The Vascular Access Related Infections: Have We Anticipated Them Adequately?

Erni Juwita Nelwan


The number of patients in need of haemodialysis (HD) is increasing from time to time. In 2018, the Indonesian Renal Registry documented more than 130,000 active patients from 651 registered HD centres. Twenty percent are diabetic patients with end-stage renal disease (ESDR) equal to 8,633 patients. Diabetes Mellitus accounts for 2% of all diabetes cases in the age of 15 year-old and above. Hence, the increasing need for HD is inevitable and is parallel with the need for vascular access procedures.

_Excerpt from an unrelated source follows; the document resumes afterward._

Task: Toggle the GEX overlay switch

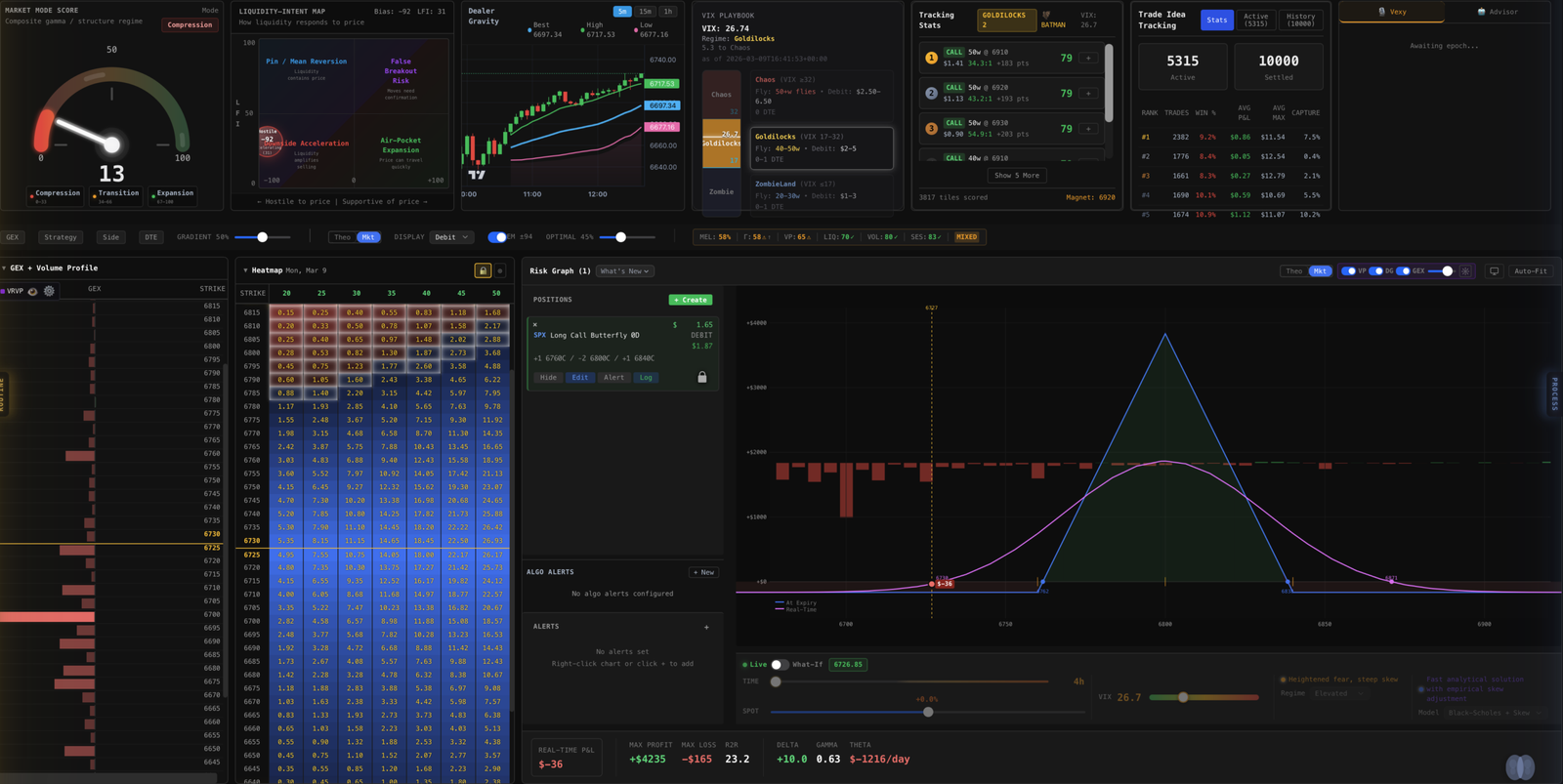Action: [x=1404, y=271]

One of the major problems that occurs with vascular access is the risk of infection. Among HD patients, mortality and morbidity are predominantly associated with infection; about one-fifth as a cause of hospital admissions, one-fourth of the infection-related admissions are due to infection of vascular access. Susilo, reported around 40% of patients with temporary vascular access had an infection. Data is limited and might be also underestimated.

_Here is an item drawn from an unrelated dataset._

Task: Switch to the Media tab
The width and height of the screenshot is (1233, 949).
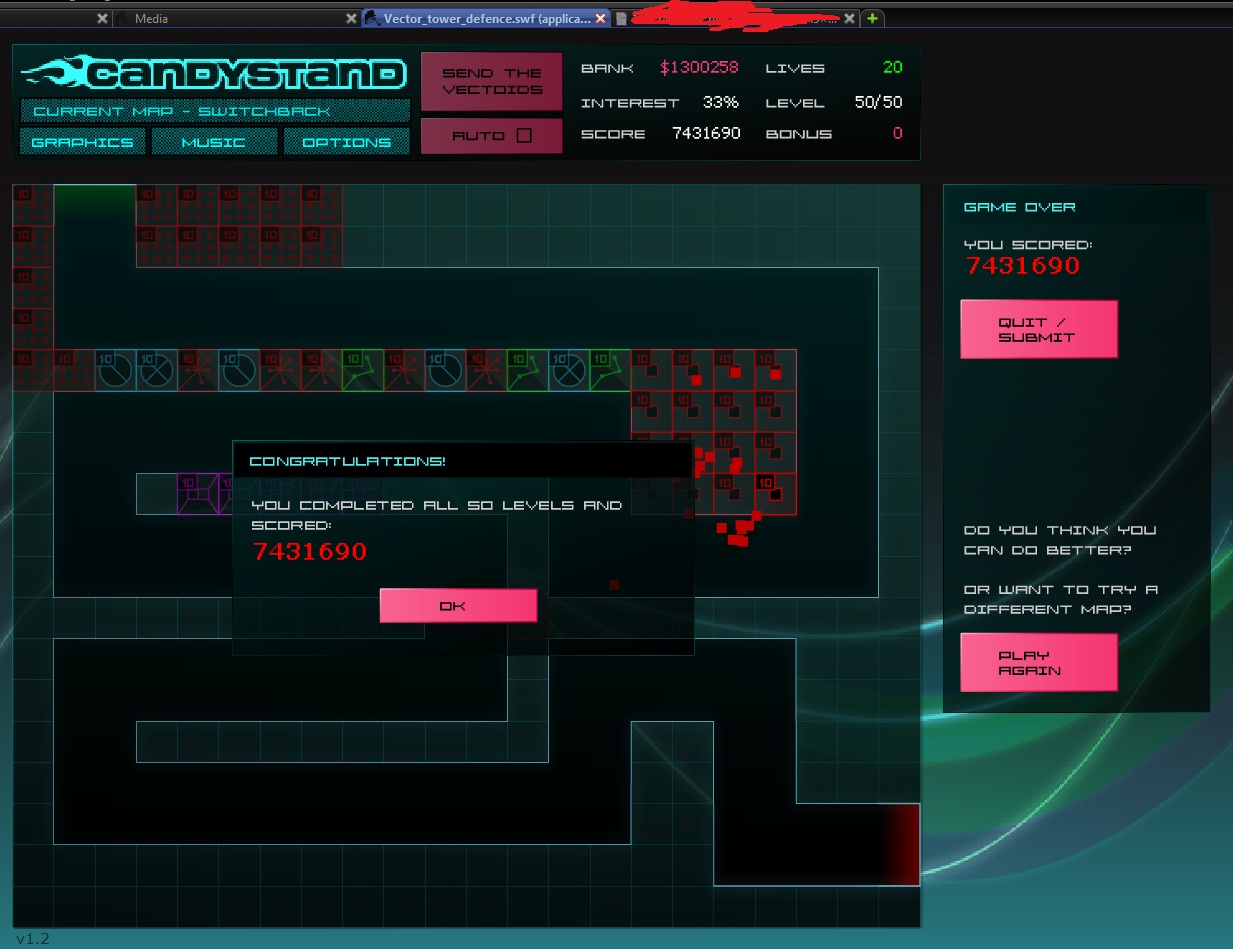Action: 230,18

Unfortunately, the available studies examining risk factors for vascular access-associated infection are scarce and mostly collected with substandard methodology. It is to be highlighted that the study of Susilo et al. may represent the population of a  referral hospital for HD, yet as a reader it is worth noting that heterogeneity among centres and populations should be acknowledged. A comprehensive in-depth review and further research of these studies are crucial for a greater level of understanding for the cause of infection and therefore inform effective early detection and prevention strategies to reduce morbidity and mortality among haemodialysis patients, especially at-risk patients.